Stored items
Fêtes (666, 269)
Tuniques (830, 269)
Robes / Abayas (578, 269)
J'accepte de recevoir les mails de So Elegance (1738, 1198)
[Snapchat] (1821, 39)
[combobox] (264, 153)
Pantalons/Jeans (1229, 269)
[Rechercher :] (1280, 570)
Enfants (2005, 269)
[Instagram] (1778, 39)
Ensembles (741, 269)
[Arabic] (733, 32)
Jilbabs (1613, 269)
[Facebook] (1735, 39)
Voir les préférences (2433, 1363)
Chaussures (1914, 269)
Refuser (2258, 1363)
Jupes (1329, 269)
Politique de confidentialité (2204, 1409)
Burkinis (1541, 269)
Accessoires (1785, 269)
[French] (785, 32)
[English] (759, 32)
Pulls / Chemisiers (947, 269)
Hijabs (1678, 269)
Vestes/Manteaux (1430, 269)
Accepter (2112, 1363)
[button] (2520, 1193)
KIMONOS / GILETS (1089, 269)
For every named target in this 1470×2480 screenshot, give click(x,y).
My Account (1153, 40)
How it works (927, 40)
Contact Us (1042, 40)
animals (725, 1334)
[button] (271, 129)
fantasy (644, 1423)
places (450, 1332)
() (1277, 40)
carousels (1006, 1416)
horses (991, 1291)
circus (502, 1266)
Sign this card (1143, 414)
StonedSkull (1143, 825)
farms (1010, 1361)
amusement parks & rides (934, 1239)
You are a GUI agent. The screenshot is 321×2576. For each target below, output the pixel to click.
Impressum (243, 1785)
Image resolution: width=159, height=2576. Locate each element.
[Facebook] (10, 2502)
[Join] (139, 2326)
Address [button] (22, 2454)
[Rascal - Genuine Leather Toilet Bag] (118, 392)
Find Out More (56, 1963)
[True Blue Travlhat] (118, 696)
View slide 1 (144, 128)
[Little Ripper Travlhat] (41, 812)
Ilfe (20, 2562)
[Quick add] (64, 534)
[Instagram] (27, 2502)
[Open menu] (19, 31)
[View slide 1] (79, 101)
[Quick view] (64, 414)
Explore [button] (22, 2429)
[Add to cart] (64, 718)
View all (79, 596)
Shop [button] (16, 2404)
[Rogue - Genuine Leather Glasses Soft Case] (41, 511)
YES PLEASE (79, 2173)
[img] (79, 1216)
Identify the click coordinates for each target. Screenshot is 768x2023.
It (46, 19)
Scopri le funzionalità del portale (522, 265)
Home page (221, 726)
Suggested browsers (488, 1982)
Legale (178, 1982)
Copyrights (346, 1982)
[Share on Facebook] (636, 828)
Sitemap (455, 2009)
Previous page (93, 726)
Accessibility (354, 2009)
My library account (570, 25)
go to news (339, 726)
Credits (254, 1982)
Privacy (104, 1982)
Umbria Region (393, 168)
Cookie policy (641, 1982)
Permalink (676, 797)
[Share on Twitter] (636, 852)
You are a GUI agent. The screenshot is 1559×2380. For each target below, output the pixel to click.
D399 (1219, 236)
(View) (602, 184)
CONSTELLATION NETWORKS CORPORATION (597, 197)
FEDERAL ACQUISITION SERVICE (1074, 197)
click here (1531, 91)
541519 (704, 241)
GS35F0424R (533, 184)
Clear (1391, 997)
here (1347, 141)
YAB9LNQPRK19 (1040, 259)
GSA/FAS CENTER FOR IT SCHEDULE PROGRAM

## WHAT YOU SHOULD DO
Every line from the one containing "[Share on Twitter] (636, 852)" to the close of the records must be reproduced exactly. Include both ends and nothing more.

## WRITTEN RESPONSE
[Share on Twitter] (636, 852)
You are a GUI agent. The screenshot is 1559×2380. For each target below, output the pixel to click.
D399 (1219, 236)
(View) (602, 184)
CONSTELLATION NETWORKS CORPORATION (597, 197)
FEDERAL ACQUISITION SERVICE (1074, 197)
click here (1531, 91)
541519 (704, 241)
GS35F0424R (533, 184)
Clear (1391, 997)
here (1347, 141)
YAB9LNQPRK19 (1040, 259)
GSA/FAS CENTER FOR IT SCHEDULE PROGRAM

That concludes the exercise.